Emotional resilience refers to one’s ability to adapt to stressful situations or crises. More resilient people are able to “roll with the punches” and adapt to adversity without lasting difficulties; less resilient people have a harder time with stress and life changes, both major and minor. It’s been found that those who deal with minor stresses more easily can also manage major crises with greater ease, so resilience has its benefits for daily life as well as for the rare major catastrophe.
What Influences Emotional Resiliency?
Emotional and physical resilience is, to a degree, something you’re born with. Some people, by nature, are less upset by changes and surprises — this can be observed in infancy and tends to be stable throughout one’s lifetime. Emotional resilience is also related to some factors that aren’t under your control, such as age, gender, and exposure to trauma. However, resilience can be developed with little effort. If you know what to do, you can become more resilient, even if you are naturally more sensitive to life’s difficulties.
What Are Traits of The Emotional Resilient?
Resilience is not a quality that you either do or do not possess; there are varying degrees of how well a person is able to handle stress.
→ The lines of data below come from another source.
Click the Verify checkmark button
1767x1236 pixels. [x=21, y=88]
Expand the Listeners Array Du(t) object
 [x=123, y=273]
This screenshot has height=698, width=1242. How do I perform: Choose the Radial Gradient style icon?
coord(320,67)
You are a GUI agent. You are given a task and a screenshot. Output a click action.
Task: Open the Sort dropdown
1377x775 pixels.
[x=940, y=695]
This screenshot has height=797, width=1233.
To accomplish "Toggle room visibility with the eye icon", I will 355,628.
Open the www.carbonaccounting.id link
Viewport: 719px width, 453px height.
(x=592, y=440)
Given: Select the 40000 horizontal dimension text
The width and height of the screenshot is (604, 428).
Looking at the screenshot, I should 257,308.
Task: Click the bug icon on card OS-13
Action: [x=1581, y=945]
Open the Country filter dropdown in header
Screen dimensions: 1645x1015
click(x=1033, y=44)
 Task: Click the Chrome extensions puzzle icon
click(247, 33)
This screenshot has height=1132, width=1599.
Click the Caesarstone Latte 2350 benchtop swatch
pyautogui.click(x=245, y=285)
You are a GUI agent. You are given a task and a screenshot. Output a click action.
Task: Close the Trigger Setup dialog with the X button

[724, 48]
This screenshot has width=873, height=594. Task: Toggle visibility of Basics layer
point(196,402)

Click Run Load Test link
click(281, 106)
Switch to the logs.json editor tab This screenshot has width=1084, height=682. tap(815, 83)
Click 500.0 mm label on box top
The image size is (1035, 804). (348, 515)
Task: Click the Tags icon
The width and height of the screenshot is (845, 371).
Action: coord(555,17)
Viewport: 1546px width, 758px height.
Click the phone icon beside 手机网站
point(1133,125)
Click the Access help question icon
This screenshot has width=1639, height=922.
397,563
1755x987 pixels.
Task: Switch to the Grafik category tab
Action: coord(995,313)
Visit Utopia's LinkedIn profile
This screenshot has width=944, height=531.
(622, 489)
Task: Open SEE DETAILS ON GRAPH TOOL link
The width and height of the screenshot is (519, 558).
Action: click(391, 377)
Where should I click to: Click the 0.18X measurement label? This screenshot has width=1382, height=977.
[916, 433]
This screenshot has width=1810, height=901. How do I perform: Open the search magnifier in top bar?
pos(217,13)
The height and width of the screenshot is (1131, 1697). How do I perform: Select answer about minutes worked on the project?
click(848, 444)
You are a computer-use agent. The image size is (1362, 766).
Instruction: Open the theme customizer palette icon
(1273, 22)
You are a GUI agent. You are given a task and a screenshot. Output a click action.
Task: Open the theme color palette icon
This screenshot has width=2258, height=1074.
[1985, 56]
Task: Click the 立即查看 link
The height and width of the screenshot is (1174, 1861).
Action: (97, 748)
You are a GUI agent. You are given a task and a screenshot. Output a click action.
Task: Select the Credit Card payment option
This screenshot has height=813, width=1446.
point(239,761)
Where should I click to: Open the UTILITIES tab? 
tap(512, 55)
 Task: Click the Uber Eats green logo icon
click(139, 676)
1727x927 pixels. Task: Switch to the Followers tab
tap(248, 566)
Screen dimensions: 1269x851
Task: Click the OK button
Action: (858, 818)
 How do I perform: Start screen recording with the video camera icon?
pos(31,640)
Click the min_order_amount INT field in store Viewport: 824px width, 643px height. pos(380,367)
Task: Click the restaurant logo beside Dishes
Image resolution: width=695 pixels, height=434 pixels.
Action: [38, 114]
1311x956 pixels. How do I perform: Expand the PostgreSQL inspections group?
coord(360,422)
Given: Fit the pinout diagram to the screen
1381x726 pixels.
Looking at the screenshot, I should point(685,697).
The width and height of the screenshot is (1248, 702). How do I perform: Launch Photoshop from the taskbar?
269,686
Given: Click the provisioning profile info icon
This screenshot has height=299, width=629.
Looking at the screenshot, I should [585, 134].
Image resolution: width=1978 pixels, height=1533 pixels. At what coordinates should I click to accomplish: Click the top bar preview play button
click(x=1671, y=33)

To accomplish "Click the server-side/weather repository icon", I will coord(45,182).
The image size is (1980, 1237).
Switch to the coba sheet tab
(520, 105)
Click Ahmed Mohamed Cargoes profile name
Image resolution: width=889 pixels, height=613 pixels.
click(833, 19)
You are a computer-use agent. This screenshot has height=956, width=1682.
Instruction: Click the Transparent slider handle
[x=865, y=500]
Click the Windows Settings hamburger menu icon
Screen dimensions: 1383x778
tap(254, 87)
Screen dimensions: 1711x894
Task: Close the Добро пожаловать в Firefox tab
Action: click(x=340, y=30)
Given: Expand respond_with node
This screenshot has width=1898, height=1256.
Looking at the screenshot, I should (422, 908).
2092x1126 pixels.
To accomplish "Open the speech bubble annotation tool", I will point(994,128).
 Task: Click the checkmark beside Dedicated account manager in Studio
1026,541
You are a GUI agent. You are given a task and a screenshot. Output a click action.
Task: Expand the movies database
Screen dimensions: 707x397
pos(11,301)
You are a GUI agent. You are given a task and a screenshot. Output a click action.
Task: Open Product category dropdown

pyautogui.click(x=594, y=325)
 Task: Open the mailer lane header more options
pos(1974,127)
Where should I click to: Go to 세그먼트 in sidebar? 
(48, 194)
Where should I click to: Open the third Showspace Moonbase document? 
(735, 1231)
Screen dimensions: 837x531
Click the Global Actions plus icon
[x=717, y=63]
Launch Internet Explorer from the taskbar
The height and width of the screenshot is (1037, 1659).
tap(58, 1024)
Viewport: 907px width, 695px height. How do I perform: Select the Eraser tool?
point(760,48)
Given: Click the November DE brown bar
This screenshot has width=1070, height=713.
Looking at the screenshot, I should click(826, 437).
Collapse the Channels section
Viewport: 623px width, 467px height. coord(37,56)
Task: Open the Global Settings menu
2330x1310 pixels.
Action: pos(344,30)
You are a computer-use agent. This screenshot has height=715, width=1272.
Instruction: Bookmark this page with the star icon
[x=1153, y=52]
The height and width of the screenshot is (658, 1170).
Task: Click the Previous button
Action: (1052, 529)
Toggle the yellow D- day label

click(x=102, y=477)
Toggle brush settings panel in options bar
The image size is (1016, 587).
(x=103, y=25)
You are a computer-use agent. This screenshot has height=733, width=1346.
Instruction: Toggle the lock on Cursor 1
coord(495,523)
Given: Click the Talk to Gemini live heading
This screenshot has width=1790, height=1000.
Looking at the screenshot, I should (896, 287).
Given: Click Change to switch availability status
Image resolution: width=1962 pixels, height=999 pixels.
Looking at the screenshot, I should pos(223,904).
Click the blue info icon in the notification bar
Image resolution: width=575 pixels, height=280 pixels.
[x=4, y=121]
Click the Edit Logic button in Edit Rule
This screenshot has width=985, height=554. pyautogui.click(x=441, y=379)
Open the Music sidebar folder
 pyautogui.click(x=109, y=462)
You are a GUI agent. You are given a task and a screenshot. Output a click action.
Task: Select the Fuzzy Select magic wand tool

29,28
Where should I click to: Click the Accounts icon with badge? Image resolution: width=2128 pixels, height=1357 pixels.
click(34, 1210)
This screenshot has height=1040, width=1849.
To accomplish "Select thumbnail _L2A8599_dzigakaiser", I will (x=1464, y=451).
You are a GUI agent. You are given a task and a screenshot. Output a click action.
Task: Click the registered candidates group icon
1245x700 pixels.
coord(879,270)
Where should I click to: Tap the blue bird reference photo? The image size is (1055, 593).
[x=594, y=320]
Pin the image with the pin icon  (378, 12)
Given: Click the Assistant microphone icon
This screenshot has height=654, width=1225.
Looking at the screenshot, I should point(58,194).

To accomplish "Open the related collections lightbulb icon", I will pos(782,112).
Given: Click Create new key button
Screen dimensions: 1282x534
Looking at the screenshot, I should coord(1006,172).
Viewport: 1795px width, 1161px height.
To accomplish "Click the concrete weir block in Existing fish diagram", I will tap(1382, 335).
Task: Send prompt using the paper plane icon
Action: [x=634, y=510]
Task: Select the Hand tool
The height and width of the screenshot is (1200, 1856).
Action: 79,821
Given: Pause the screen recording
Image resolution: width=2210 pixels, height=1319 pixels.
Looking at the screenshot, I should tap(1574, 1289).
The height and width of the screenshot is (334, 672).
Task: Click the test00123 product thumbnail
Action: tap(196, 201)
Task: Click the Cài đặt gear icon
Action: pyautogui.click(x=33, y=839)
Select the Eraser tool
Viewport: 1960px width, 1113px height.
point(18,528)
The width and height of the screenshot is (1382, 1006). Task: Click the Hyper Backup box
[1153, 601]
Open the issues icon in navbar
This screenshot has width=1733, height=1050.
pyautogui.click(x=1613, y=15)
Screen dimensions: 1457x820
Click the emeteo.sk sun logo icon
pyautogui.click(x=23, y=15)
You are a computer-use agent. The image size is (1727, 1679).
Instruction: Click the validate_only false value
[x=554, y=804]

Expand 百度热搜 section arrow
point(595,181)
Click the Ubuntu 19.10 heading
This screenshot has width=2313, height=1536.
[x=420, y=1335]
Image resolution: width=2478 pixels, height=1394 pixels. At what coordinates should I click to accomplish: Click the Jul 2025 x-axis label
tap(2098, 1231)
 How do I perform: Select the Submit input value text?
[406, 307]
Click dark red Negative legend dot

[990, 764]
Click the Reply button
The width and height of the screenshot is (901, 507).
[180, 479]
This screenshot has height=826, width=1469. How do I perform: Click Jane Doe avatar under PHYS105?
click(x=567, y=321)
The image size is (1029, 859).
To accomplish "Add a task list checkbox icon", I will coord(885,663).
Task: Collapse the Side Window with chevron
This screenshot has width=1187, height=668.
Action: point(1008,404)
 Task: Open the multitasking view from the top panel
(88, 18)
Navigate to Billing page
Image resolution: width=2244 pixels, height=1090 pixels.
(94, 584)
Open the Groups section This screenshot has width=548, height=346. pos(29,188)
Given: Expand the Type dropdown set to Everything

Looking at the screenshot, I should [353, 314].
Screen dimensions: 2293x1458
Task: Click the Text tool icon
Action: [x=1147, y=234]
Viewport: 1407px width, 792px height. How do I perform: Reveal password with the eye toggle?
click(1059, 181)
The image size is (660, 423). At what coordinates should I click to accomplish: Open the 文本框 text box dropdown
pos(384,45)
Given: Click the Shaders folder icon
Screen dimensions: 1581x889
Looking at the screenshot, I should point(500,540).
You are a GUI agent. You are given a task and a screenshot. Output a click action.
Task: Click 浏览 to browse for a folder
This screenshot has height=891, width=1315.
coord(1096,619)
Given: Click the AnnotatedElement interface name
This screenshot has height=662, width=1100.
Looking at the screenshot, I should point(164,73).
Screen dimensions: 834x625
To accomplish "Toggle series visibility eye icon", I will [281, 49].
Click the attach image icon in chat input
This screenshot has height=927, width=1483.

Still, there are certain characteristics that resilient people tend to share. Some of the main characteristics are:
Emotional Awareness: They understand what they’re feeling and why.
Perseverance: Whether they’re working toward outward goals or on inner coping strategies, they’re action-oriented — they trust in the process and don’t give up.
Internal Locus of Control: They believe that they, rather than outside forces, are in control of their own lives.